I recently finished If You Want to Write, by Brenda Ueland. The book was recommended to me by my Mother, who isn't a writer herself but she is a living card catalogue due to her infatuation with the library. I am grateful for this.

Back to the book. Ueland is very opinionated, but who isn't? Ueland caught my attention because she doesn't try to hide herself. She shouts her thoughts onto the paper. I can imagine a reader being totally turned off by her though, but it's like she is reading my mind when she writes. Let me take a minute to clarify that every sentence she has written has been previously conceived in my head.

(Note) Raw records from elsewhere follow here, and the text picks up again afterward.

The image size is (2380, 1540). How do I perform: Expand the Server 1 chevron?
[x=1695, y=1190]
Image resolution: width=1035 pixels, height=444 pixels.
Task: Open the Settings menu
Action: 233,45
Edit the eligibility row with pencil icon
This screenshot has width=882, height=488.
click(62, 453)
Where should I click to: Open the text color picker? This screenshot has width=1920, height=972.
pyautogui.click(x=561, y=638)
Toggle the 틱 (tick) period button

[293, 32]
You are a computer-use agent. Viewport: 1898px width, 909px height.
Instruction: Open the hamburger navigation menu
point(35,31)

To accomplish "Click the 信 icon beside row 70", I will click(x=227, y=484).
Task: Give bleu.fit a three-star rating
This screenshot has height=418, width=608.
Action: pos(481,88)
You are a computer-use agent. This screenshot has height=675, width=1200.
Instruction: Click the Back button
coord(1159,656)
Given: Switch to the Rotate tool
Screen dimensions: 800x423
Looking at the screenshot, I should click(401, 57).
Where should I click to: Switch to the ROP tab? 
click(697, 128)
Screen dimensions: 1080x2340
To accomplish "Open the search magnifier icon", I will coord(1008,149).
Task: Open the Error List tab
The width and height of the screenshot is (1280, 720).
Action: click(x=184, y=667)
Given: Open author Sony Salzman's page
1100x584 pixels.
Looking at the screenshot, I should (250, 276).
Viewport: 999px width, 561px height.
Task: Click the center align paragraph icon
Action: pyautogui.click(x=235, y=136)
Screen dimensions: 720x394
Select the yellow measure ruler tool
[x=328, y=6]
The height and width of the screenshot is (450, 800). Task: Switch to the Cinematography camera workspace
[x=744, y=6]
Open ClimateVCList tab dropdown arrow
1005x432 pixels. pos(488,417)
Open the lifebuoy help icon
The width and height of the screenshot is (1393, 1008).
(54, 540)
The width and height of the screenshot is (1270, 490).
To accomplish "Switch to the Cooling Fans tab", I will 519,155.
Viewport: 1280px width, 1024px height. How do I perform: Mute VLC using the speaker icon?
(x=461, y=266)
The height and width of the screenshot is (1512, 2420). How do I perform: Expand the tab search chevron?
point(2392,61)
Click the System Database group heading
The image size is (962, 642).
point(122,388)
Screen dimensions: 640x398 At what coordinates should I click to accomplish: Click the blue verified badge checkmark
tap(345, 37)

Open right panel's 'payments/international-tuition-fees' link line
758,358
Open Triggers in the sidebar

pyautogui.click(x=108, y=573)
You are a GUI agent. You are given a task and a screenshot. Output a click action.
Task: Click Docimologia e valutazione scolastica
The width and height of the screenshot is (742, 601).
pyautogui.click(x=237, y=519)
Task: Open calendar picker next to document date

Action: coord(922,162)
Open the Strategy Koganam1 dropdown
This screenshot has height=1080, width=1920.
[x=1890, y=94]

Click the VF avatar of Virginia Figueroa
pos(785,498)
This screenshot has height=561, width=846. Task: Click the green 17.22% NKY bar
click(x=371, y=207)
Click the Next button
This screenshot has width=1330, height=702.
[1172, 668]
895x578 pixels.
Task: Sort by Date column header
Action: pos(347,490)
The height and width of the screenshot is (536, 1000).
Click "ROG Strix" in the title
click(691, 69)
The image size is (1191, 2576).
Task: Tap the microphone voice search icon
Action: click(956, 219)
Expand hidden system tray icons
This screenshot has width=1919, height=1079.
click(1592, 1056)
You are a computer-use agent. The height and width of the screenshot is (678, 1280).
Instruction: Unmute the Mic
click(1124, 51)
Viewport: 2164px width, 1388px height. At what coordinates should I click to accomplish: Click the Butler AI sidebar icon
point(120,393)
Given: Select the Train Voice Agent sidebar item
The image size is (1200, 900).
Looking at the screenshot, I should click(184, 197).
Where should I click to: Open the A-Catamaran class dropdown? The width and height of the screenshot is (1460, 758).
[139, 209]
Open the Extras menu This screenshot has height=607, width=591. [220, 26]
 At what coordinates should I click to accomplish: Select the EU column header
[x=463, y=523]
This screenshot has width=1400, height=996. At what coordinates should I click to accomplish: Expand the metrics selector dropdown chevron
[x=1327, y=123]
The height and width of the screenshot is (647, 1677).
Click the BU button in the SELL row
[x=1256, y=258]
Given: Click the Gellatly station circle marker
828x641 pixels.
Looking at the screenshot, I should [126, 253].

So, not all the words in this entry will be mine. I am obligated to share what I believe to be wise observations about society and writing. I relate much to what she says because it holds true to the person I am and the experiences I have had.

"Then we go to school and then comes on the great Army of school teachers with their critical pencils, and parents and older brothers (the greatest sneerers of all) and cantankerous friends, and finally that Great Murderer of the Imagination - a world of unceasing, unkind, dinky, prissy Criticalness." - Ueland (XI)

Having English professors examine every word and every syllable of mine in papers for a few years has really paved the way for this quote to sweep in on me and beat me around with its honesty. Obviously, I realize these professors are doing their job and not all criticism is bad criticism. In my experiences though I believe much of the criticism that is unloaded on students, especially in secondary education, leads to the suffocation of the original voice in us all. We ultimately mill into line and try as best as we can to produce formulaic, bland ideas that work toward the so-called betterment of society.

This book isn't just about writing, it's about expressing whatever is inside of you. Ueland makes her point again and again that just because you might not make money from it and you might not be praised for it, IT needs to be expressed and you should go to great lengths to protect it from the suffocation of this world.

1 comment:

Anonymous said...

You make a great point about how teachers have this "formula" for a good paper, and if our writing doesn't fit that, they don't like it. I think it would be great to be a writer and just be able to spit out your thoughts to your own beat and tune and share with everyone the voice of yours that isn't being spoken.